Expected behavior with NVIDIA GPU Operator and time-slicing on server with multiple gpus

Hi,

I have a single server with 4 identical gpus connected to OpenShift. Multiple teams plan to deploy LLM enabled apps on the server. We know that these apps will sit idle till a request comes in, so time-slicing seems to be the best configuration. I have A40 GPUs, so MIG is not possible.

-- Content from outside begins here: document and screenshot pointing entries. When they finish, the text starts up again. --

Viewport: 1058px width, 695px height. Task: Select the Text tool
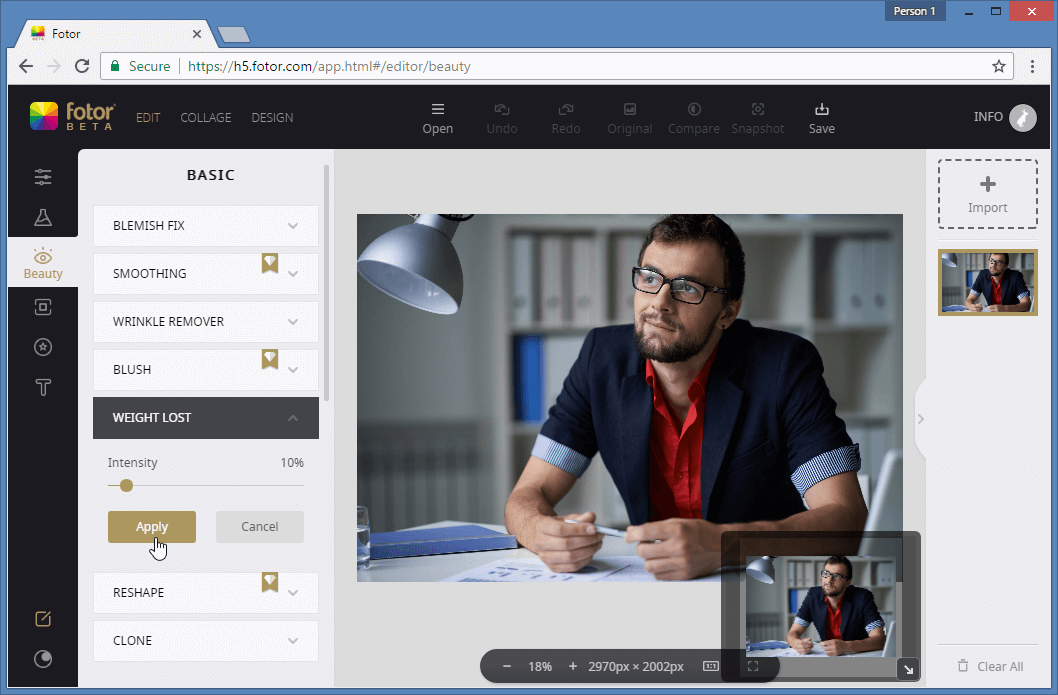43,388
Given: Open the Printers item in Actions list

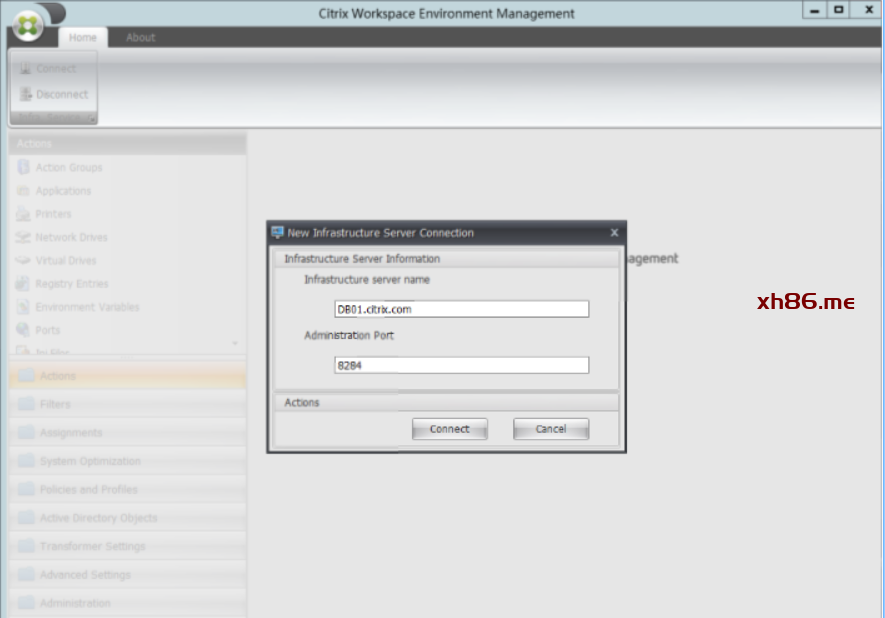Looking at the screenshot, I should click(53, 214).
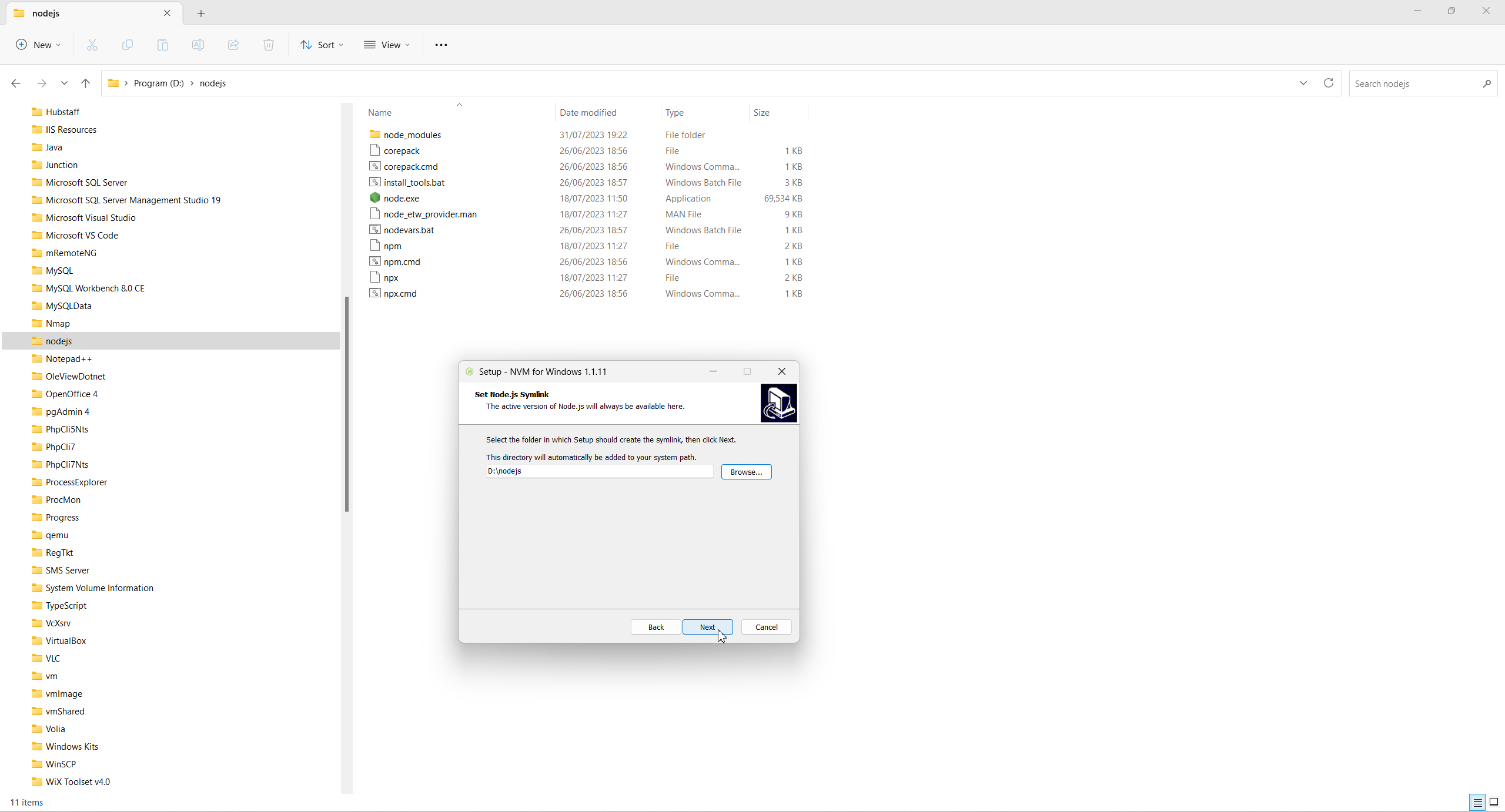This screenshot has height=812, width=1505.
Task: Click Next in the NVM setup dialog
Action: pos(707,627)
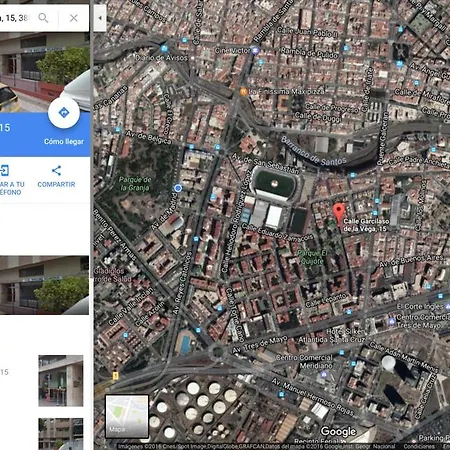Click the Hotel Silken Atlántida label
The image size is (450, 450).
click(332, 336)
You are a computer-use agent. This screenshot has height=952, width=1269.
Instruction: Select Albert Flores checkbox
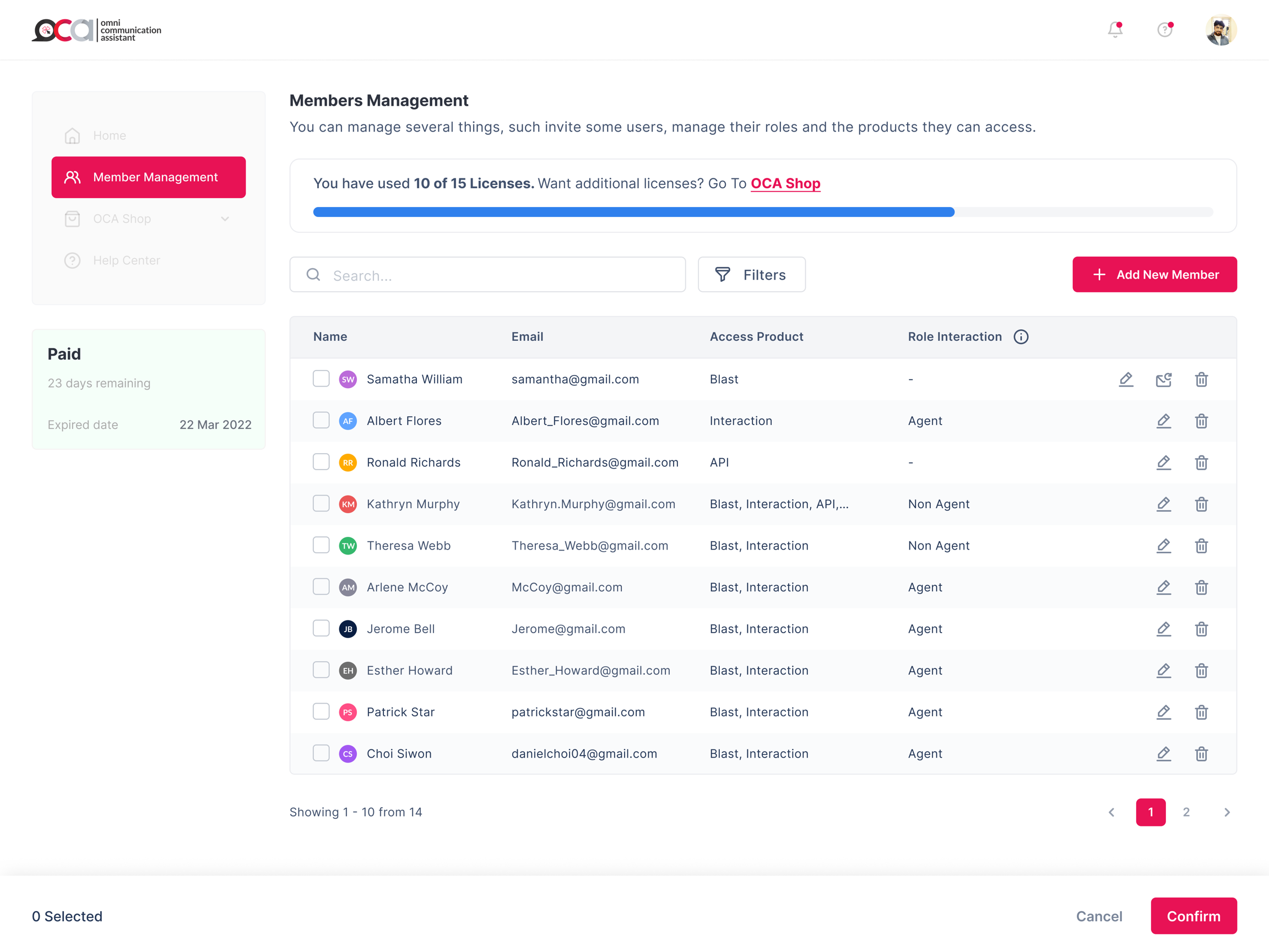click(x=321, y=420)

We followed the docs at Time-Slicing GPUs in Kubernetes — NVIDIA GPU Operator setting renameByDefault to true and replicas to 10. So I can now see 40 nvidia.com/gpu.shared resources.

I launched ‘nvidia/cuda:13.0.2-base-ubuntu24.04’ and asked for 1 nvidia.com/gpu.shared. In the running container, NVIDIA_VISIBLE_DEVICES is set to ‘void’ and nvidia-smi only reports a single gpu. Is this expected behavior? I was anticipating seeing all 4 of the underlying gpus.

What I want to do at present is segment work. I have some teams prototyping stuff that I want to direct to gpu4, other teams have more production ready work that I wanted to isolate over on gpu1. I was hoping to use the NVIDIA_VISIBLE_DEVICES to control where work was being directed. Is there a way to do that?